La déclinaison régionale du CNPST est également prévue : le CRPST impulsera sur le plan régional les actions prioritaires de santé au travail et les politiques publiques. Il est rappelé qu’un contrôle financier strict doit être établi. Enfin, une absence de confusion est souhaitée entre le conseil en prévention évoqué en santé travail, effectué par les préventeurs de la CARSAT, et la majoration des cotisations AT/MP qui pourraient avoir lieu (si les conseils n’étaient pas suivis d’effets par exemple).

Enfin, en ce qui concerne le financement de la santé au travail, une cotisation fixée et prélevée par les SPSTI demeure la règle. De plus, s’il y a des excédents de la branche AT/MP, ils doivent être prioritairement redistribués aux fonds de prévention de cette branche.

Cet ANI a le mérite de mettre significativement la prévention au cœur des intentions de l’ensemble des acteurs du travail. Si des avancées avaient déjà lieu en ce sens, par le biais des précédentes réformes, des plans santé, des actions des services de santé, etc., la prévention primaire est encore insuffisante et l’encourager, même la mettre en œuvre, prend sens à l’heure où des risques nouveaux se multiplient, où des troubles nombreux se révèlent. Si les négociateurs ne peuvent tous être pleinement satisfaits, l’intention qui guide l’accord issu de leurs débats est louable.

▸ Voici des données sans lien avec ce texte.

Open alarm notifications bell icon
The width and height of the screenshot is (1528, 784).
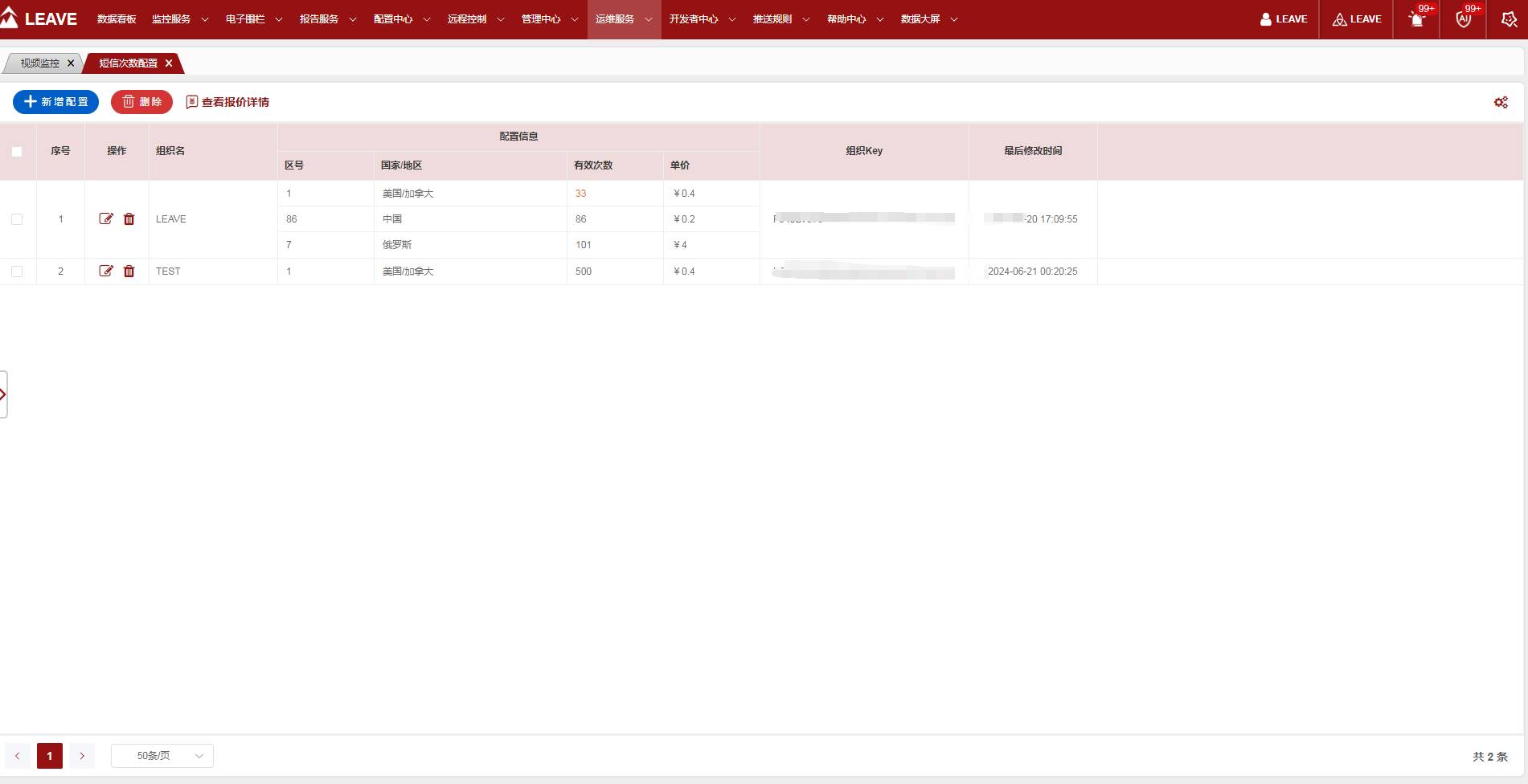coord(1417,19)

A noter : Une proposition de loi n° 3718, pour renforcer la prévention en santé au travail a été déposée à l’Assemblée nationale le 23 décembre 2020. Cette proposition, présentée notamment par Charlotte Parmentier-Lecocq (auteur des rapports visés dans cette étude), reprend les grandes lignes de l’ANI tout en y intégrant d’autres dispositions (notamment sur la prévention du harcèlement sexuel, ou encore sur le médecin du travail et les parcours de soin). Les quatre titres essentiels de cette proposition sont : renforcer la prévention au sein des entreprises et décloisonner la santé publique et la santé au travail ; définir l’offre de services à fournir par les services de prévention et santé au travail aux entreprises et aux salariés, notamment en matière de prévention et d’accompagnement ; mieux accompagner certains publics, notamment vulnérables, et lutter contre la désinsertion professionnelle ; réorganiser la gouvernance de la prévention et de la santé au travail.  Selon les dispositions finales, la réforme entrerait en vigueur à une date fixée par décret et au plus tard le 31 mars 2022.
 

[1] Loi n° 2016-1088, du 8 août 2016, relative au travail, à la modernisation du dialogue social et à la sécurisation des parcours professionnels (N° Lexbase : L8436K9C).

[2] Ch. Lecocq, B. Dupuis et H. Forest, Rapport sur la santé au travail, août 2018 [en ligne] ; P. Frimat, août 2018 [en ligne] ; S. Artano et P. Gruni, Rapport d'information, octobre 2019 [en ligne] ; Ch. Lecocq, P. Coton, J.-F. Verdier, Rapport - Santé, sécurité, qualité de vie au travail dans la fonction publique : un devoir, une urgence, une chance, octobre 2019 [en ligne] ; IGAS, Evaluation des services de santé au travail interentreprises (SSTI), février 2020 [en ligne].